BEGIN Source material
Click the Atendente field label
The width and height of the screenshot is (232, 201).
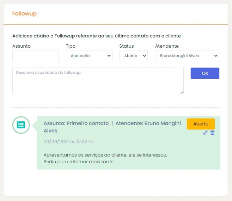click(x=167, y=46)
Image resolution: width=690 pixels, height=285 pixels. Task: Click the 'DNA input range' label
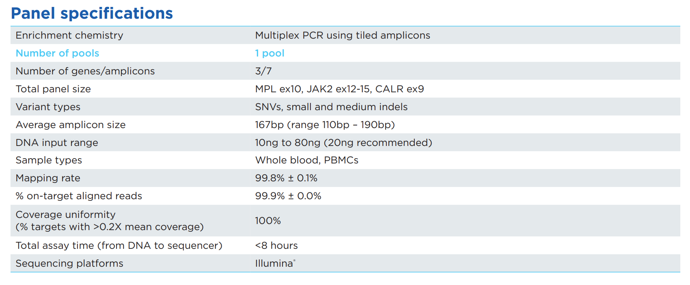click(x=57, y=143)
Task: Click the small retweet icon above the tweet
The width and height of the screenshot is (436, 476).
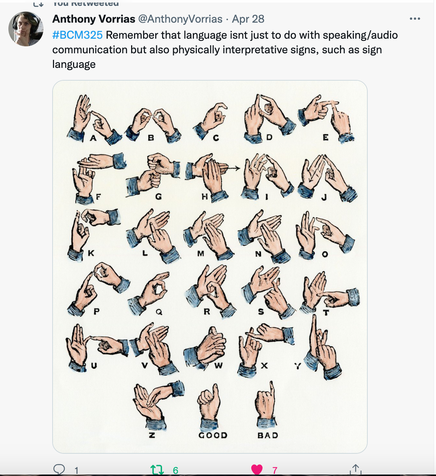Action: click(x=38, y=4)
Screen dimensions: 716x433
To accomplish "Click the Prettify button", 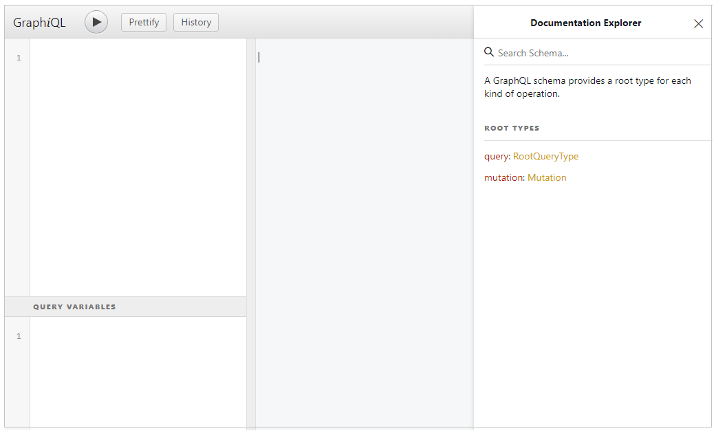I will pos(144,22).
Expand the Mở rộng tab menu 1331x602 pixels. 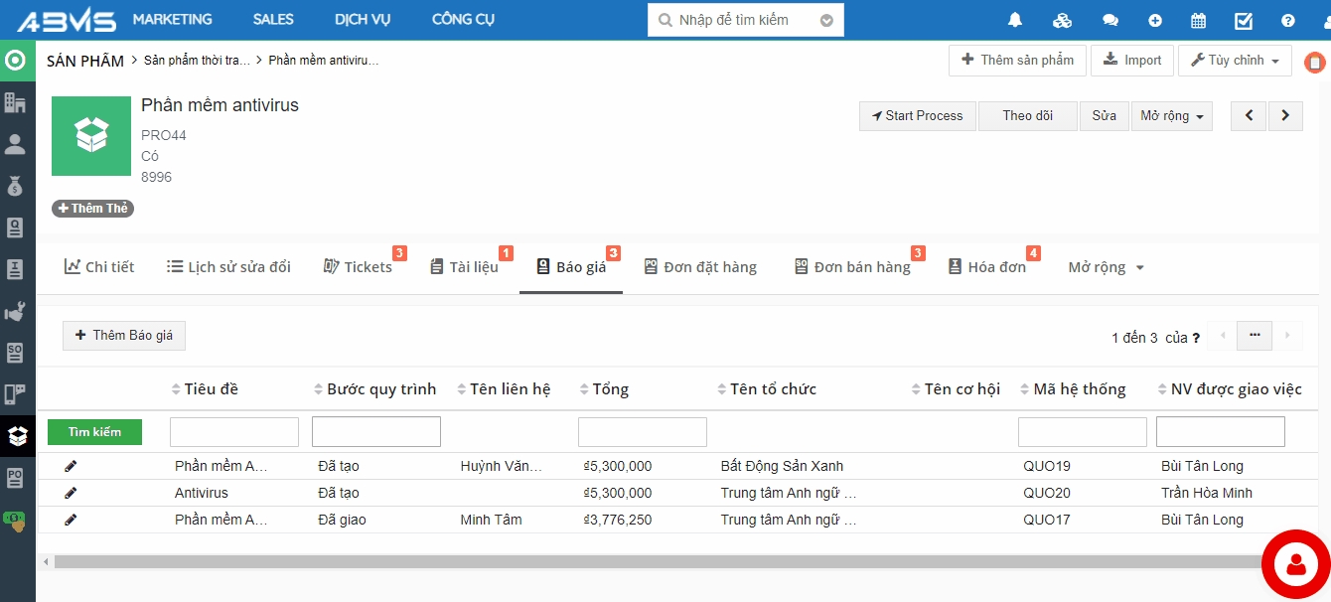click(x=1106, y=267)
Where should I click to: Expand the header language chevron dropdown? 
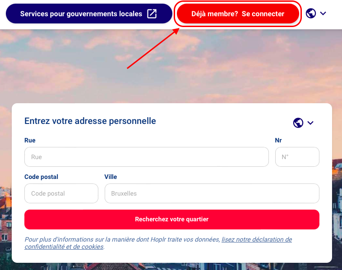click(323, 14)
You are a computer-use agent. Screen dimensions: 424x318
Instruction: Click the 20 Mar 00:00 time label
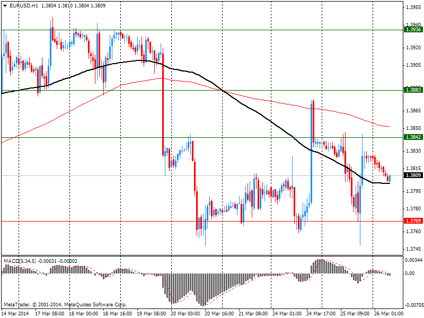(x=187, y=314)
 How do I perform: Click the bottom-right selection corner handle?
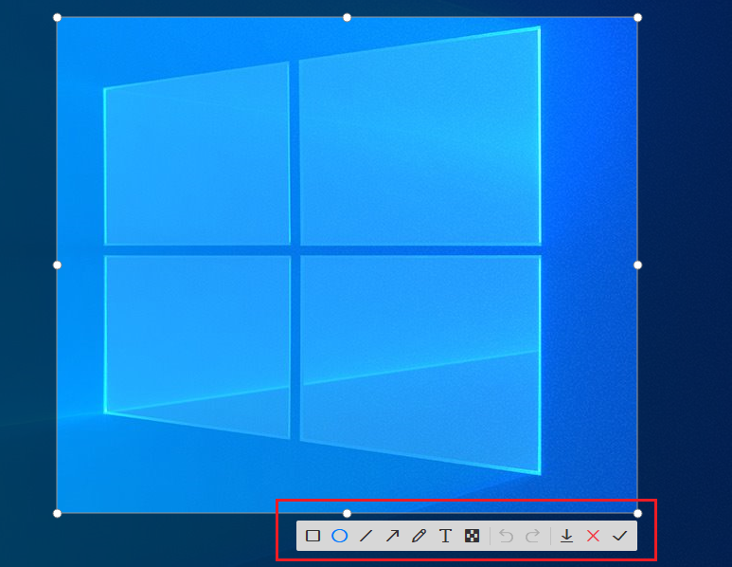tap(637, 513)
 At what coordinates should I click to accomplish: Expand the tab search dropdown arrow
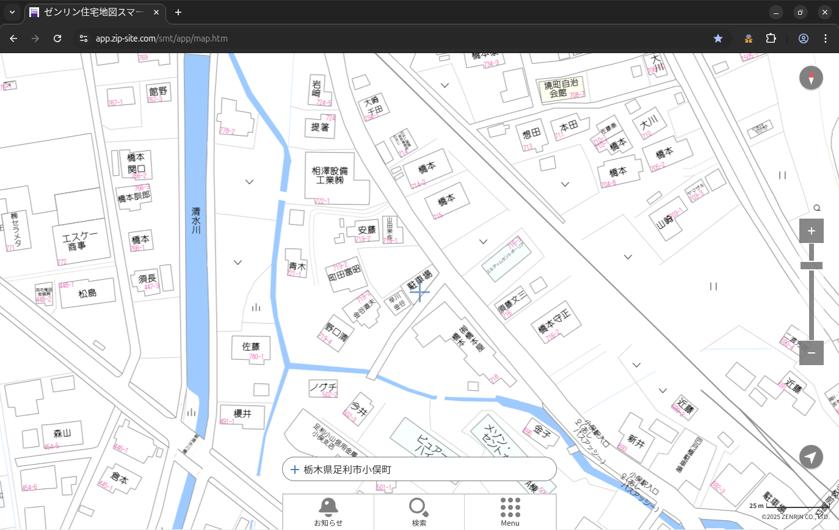[x=12, y=12]
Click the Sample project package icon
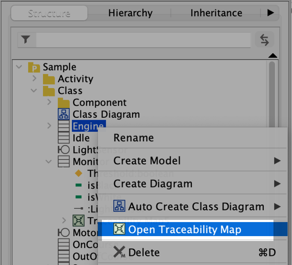The image size is (292, 265). [x=35, y=67]
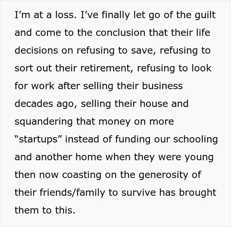Screen dimensions: 231x227
Task: Click the phrase "I'm at a loss"
Action: (x=39, y=15)
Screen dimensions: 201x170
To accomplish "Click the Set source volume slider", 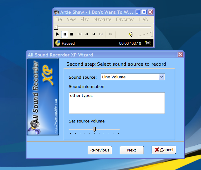I will pos(94,129).
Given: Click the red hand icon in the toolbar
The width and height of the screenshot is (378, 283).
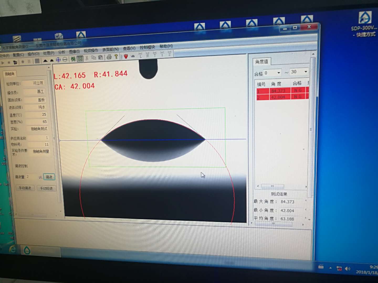Looking at the screenshot, I should coord(126,56).
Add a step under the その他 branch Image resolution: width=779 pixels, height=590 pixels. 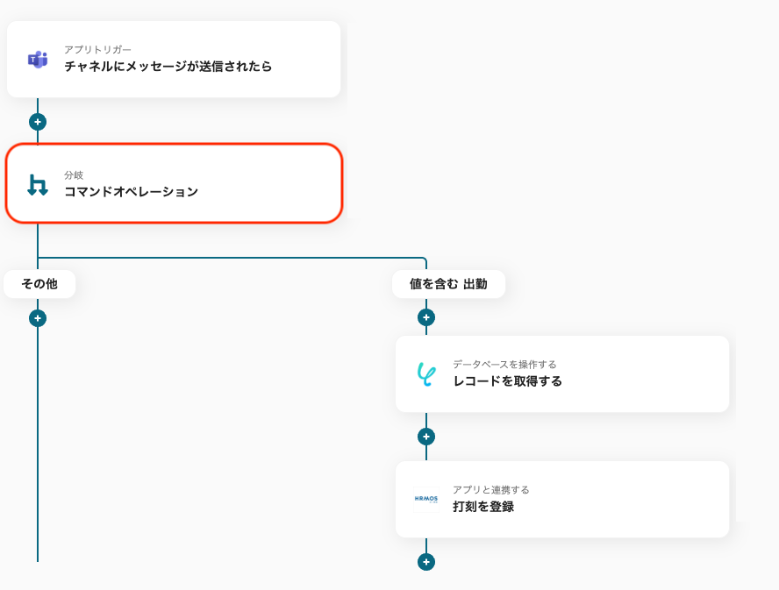(38, 318)
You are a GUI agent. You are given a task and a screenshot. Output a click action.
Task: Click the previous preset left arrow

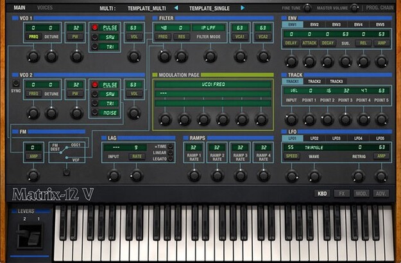(x=176, y=8)
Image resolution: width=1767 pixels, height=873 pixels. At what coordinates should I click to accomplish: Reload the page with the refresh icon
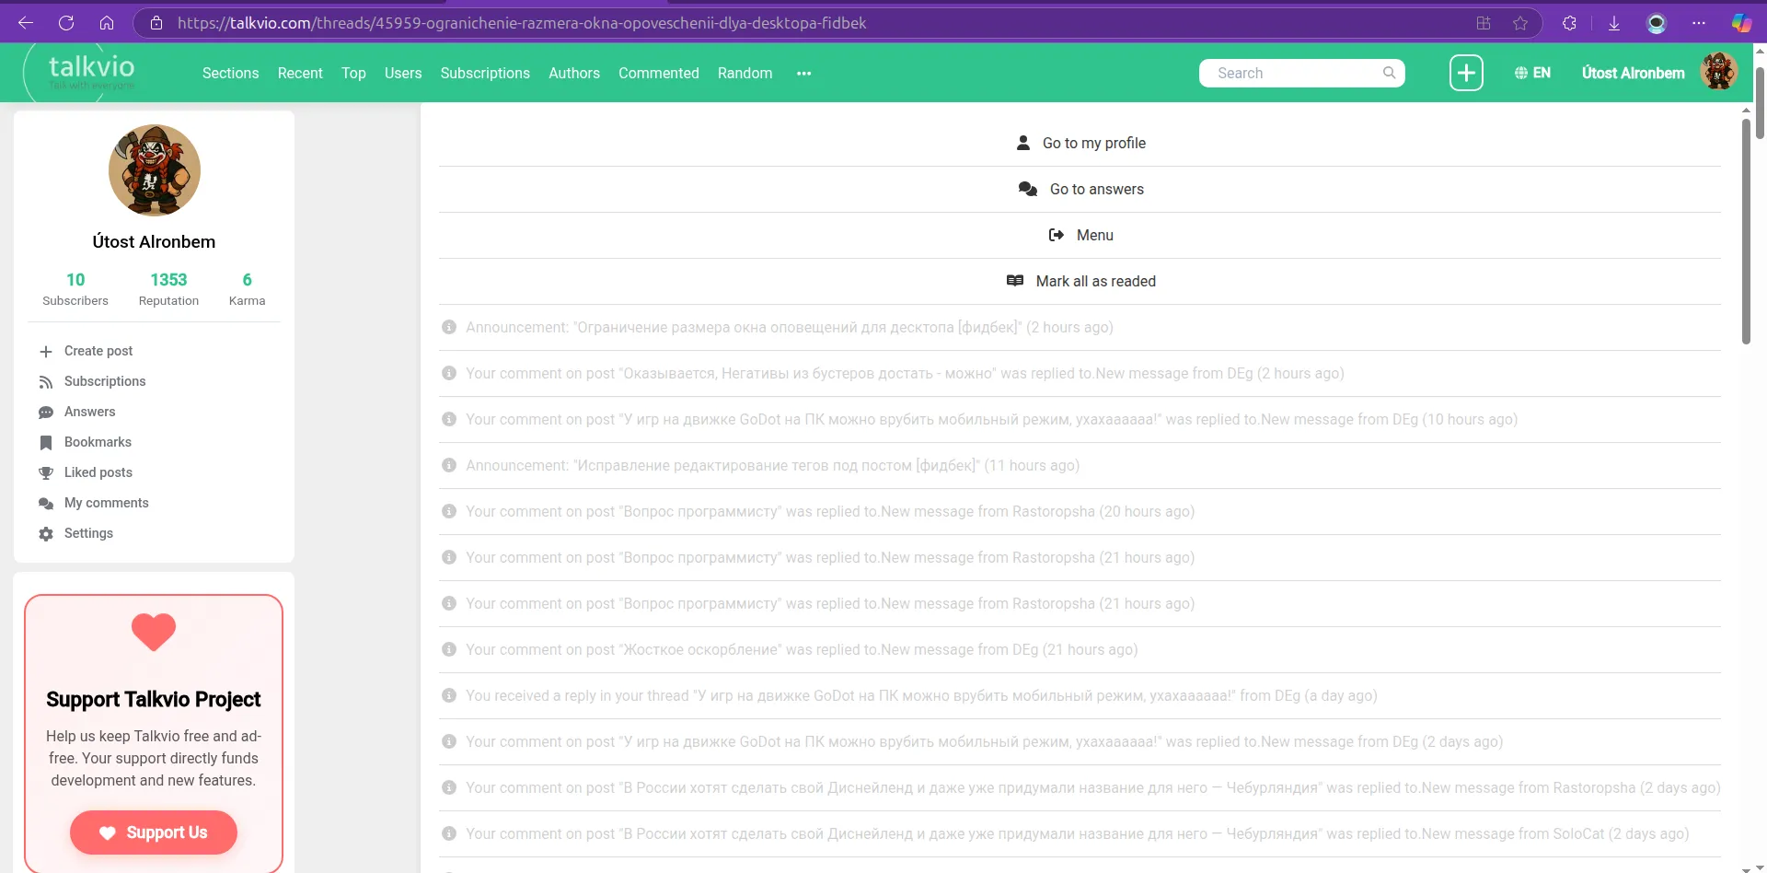[66, 23]
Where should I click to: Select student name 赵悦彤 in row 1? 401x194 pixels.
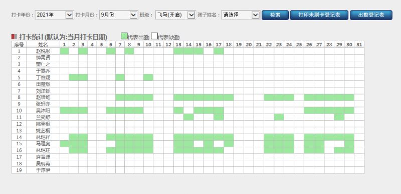pyautogui.click(x=43, y=51)
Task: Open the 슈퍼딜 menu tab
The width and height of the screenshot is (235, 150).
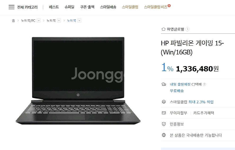Action: tap(69, 7)
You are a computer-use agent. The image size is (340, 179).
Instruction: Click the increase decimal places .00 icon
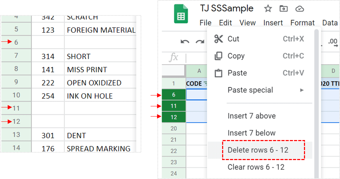point(333,42)
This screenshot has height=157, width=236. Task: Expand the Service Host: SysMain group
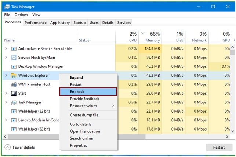[x=6, y=58]
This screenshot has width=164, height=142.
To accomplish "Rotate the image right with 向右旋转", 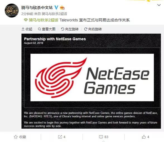I will coord(93,29).
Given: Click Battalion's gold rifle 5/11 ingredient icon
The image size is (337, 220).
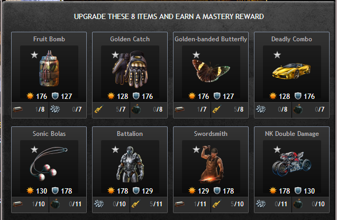Looking at the screenshot, I should tap(136, 204).
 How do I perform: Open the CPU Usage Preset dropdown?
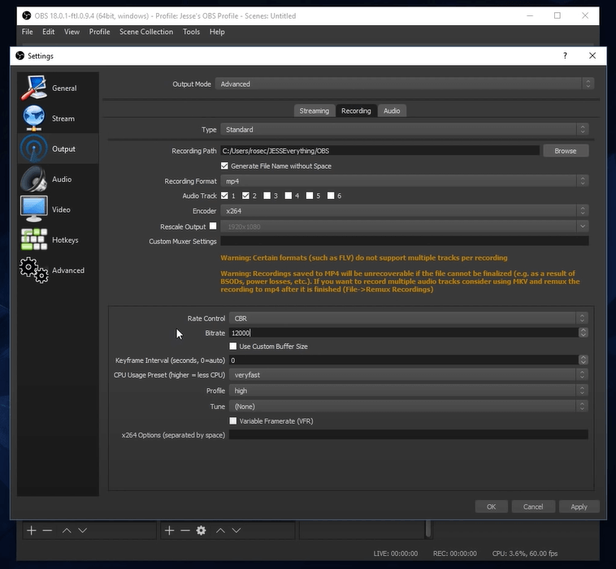(408, 375)
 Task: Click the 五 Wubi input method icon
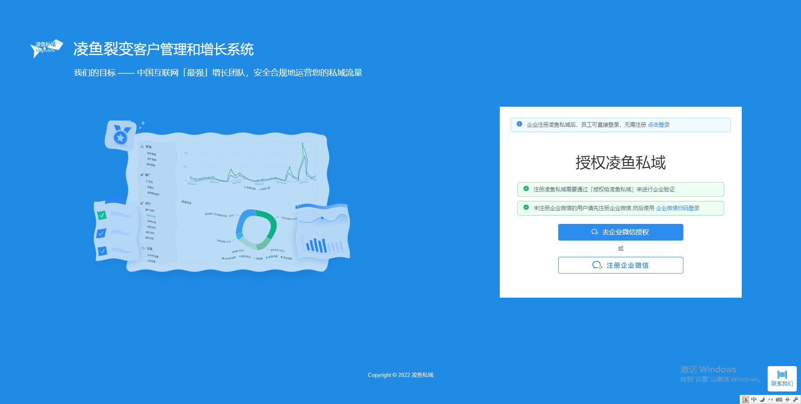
END Source material
#### [Required action]
Search the records above for the string "agent". Copy every line that contains it.

#### [Exercise solution]
You are a computer-use agent. Screen dimensions: 424x318
You are a GUI agent. You are given a task and a screenshot. Output a click action.
You are a computer-use agent. The image size is (340, 179).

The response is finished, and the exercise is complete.